Other legal and political systems are very different from the American system, which derives from the traditions of English common law and the authors of the U.S. Constitution. Our legal and political traditions differ both in the type of laws we pass and abide by, and in how disputes are resolved in court. Suppose a court has to decide whether an employer can fire an employee for no reason. Suppose there were no laws applicable to the facts: there was no contract between the employer and the employee, but the employee had worked for the employer for many years, and now a younger person has replaced him. The court, without prior guidelines, would have to decide whether the employee has given a “cause of action” against the employer. If the court decides that the case is not legally appealable, it will dismiss the action. Future courts would then treat similar cases in the same way. In doing so, the court could conclude that employers could fire employees for any reason or no reason.
This rule could be applied in the future if similar cases occurred. The law has different meanings as well as different functions. Philosophers have been dealing with questions of justice and law for centuries, and different approaches or schools of legal thought have emerged. In this chapter, we will examine these different meanings and approaches and examine how social and political dynamics interact with the ideas that drive different schools of legal thought. We will also examine the typical sources of “positive law” in the United States and how some of these sources take precedence over others, and describe some fundamental differences between the U.S. legal system and other jurisdictions. ConstitutionsThe founding documents of the legal system of each nation-state. are the basis of the other laws of a state or nation that form the legislative, executive and judicial framework of the country. Among the nations of the world, the United States has the oldest constitution still in use. It is difficult to change, which is why there were only seventeen changes after the first ten in 1789; Two-thirds of the House and Senate must pass amendments, and three-quarters of states must approve them. Legal positivists, on the other hand, would say that we cannot know with real confidence what “natural” law or “universal” law is.
When we study law, we can learn more effectively by simply looking at what the written law says or by examining how it has been applied. In response, natural law thinkers would argue that if we care about justice, every law and every legal system must be held accountable to higher standards, no matter how difficult that may be. The school of historical law believes that societies should base their current legal decisions on the examples of the past. Precedents would be more important than moral arguments. A frequent contrast, seen for the first time in Professor H.L.A. Hart`s classic, The Concept of Law, lies between an “external” or social science view of law and an “internal” view that emphasizes the normativity of law.1 The so-called external view of law, in which law is essentially understood as predictions about what the courts will do, goes back at least to Justice Oliver Wendell Holmes and probably to John Austin or Montesquieu.2 The internal view is that: which has been adopted. participants in the legal system, whether judges, litigants or lawyers, and understands all normative and doctrinal considerations that influence legal decisions. There are different schools (or philosophies) about what the law is.

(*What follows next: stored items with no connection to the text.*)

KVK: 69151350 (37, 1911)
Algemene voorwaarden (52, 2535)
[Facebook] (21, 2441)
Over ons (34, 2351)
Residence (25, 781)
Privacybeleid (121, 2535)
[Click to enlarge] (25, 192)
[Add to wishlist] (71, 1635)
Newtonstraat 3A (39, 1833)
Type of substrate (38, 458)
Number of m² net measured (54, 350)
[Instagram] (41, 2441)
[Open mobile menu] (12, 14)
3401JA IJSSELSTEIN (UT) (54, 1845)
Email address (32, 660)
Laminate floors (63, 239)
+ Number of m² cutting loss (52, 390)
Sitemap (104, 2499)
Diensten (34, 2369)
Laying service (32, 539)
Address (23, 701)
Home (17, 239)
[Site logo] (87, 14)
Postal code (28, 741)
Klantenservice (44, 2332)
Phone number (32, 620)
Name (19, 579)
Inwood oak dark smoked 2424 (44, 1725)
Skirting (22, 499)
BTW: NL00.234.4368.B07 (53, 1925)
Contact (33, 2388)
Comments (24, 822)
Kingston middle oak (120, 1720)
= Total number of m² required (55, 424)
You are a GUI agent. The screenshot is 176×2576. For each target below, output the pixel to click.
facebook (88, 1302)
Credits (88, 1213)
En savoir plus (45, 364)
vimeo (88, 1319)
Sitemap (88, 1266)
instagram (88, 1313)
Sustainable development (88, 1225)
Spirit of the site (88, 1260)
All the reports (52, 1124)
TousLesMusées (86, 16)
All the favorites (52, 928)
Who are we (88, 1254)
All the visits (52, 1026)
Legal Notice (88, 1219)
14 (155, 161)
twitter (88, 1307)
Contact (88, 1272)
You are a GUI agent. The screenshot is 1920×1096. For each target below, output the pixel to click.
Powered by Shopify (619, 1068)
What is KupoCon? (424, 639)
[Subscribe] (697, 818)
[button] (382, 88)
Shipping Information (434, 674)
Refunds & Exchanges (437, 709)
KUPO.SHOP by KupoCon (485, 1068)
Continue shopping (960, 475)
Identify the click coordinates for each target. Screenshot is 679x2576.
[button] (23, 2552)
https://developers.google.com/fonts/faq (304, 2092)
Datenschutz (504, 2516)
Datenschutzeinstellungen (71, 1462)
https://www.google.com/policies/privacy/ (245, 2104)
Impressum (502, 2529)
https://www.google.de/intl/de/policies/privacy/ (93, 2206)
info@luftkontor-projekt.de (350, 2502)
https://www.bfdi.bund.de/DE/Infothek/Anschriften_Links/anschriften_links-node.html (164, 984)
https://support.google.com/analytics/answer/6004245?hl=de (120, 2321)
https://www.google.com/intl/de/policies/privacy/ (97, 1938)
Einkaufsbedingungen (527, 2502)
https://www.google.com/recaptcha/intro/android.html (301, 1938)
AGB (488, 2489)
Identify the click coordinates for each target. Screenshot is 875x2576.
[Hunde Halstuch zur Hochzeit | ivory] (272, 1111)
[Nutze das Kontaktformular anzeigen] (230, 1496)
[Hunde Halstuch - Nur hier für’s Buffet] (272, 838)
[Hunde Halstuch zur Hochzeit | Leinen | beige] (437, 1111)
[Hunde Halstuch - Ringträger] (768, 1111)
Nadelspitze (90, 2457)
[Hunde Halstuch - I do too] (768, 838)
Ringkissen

The philosophy of law is also called jurisprudenceThe philosophy of law. There are many philosophies of law, and therefore many different jurisprudential points of view, and the two high schools are legal positivism, a jurisprudence that focuses on the law as it is – the command of the sovereign. and natural lawA jurisprudence that emphasizes a law that transcends positive laws (human laws) and points to a set of universally applicable principles. While there are others (see Section 1.2.3 “Other Schools of Legal Thought”), these two schools are the most influential in how people perceive the law. This chapter explains the concept of common law laws and points out that the laws that govern common law countries today are primarily decrees of a democratic parliament mediated by interpretive common law rules. The basic unit of legislation is the decree, which consists of a separate legislative proposal. It needs an enlightened construction that is explained. Legislation is what the legislator says; Although the legal meaning of the law, that is, the one that corresponds to the intention of the legislator, is what the court says, it is. The chapter explains in detail the meaning of legal significance.
The usual effect of an order is that when the facts fall within a specified range called the factual framework, there are specified consequences called legal thrust. The elements of the legal orientation cannot be expressed by the author. These implicit ancillary provisions must be considered imported. The law is a word that means different things at different times. Black`s Law Dictionary states that the law is “a set of rules of action or conduct prescribed by the supervisory authority and having binding legal force. What must be followed by citizens who are subject to sanctions or legal consequences is a law. Black`s Law Dictionary, 6th edition, s.v. “Law”. Before continuing, let us clarify that whatever the title of our essay, it is not a work of jurisprudence.
Like Hart, we are not interested in the concept of law itself.6 We leave aside the question of what law is, as well as the relative role of natural law or positivist approaches to this issue.7 Rather, we are interested in how the law uses the concepts.